By this test, the Commonwealth aims to put assisted people into a position equal to, but not better than, people ‘without deep pockets’ (that is, with limited financial resources) who risk their own money in litigation.
A person ‘without deep pockets’ in a family law matter
In a family law matter, a person ‘without deep pockets’ specifically means a person who either:
- can access funding of no more than $15,510 (including GST)
- in limited circumstances, may be able to access further funding beyond the ‘ceiling’ of $15,510.
Because costs orders are not routinely made in the family law jurisdiction, the element of ‘risk’ may not apply to many cases. The more relevant question may be whether a prudent litigant would use their own funds for the proposed proceeding.
The test requires the person’s lawyer to prioritise the use of the limited funds available.
Access to funding beyond the cost ceiling
Under Commonwealth family law guidelines, if VLA considers that a person seeking a grant of assistance for a family law matter, or a child who is the subject of an order for separate representation, would suffer undue hardship, then VLA may increase the cost ceiling.
In deciding whether to increase the cost ceiling, VLA must consider:
- whether the person seeking the grant has incurred significant additional costs because of any of the Commonwealth’s special circumstances
- whether it would be unreasonable to expect the person seeking the grant of assistance to represent themselves adequately because of any of the Commonwealth’s special circumstances
- whether the costs of the person seeking the grant of assistance have increased significantly through no fault of their own
- the number and the complexity of the issues in dispute
- whether a child’s safety or welfare is likely to be at risk
- whether the person seeking the grant is an independent children’s lawyer
- whether it is possible to contain costs by providing in-house legal services or by another appropriate means of funding (for example, negotiating a fee package which is outside VLA’s usual fee scales with a private lawyer).

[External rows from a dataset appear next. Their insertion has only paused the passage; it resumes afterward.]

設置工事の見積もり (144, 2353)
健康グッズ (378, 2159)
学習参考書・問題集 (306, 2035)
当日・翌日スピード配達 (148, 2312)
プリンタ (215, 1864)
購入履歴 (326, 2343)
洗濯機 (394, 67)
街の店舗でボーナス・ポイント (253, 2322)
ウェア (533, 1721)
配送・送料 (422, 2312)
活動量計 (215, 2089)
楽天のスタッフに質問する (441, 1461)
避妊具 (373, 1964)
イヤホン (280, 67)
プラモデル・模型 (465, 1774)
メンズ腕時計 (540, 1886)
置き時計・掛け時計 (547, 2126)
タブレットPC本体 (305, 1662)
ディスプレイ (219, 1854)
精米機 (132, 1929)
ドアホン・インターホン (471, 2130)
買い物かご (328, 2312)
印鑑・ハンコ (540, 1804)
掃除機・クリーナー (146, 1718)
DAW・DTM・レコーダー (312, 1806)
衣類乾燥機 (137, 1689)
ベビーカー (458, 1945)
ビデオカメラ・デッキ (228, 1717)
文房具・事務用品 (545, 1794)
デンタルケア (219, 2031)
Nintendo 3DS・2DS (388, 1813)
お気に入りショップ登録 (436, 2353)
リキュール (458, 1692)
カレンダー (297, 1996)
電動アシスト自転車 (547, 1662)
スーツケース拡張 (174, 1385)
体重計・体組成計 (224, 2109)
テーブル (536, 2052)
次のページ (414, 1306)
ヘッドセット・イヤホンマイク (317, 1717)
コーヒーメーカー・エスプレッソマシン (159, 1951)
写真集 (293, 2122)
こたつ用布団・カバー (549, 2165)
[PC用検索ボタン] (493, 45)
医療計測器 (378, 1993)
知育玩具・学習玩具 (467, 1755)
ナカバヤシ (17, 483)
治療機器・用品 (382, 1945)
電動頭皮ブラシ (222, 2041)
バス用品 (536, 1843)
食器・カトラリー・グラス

Specific family law examples
- A father has interim orders for his child to spend time with him for 24 hours per fortnight. The court counsellor recommends the time be increased to 48 hours per fortnight. The final hearing is listed in eight weeks’ time. There is only $3500 left under the family law cost ceiling. It will cost about $3000 to prepare and run a one-day final hearing. It may not be prudent to issue proceedings to vary the interim orders at a cost of approximately $1600, However, it may be prudent to attempt to negotiate variation of the interim orders through a Victoria Legal Aid Family Dispute Resolution Service conference.
- A mother has interim orders for her 10 year old child to spend one weekend per month with her, after a long period without any contact with her child. The father has refused to make the child available to spend time with the mother for the first three scheduled periods. The father is unrepresented and says that the child chose not to go. The final hearing is likely to be listed in eight months. There is $8500 left under the family law cost ceiling. The mother’s application for final orders may not succeed unless she can establish a history of successful time spent with her by the child. It may be prudent for the mother to attempt primary dispute resolution through the Victoria Legal Aid Family Dispute Resolution Service.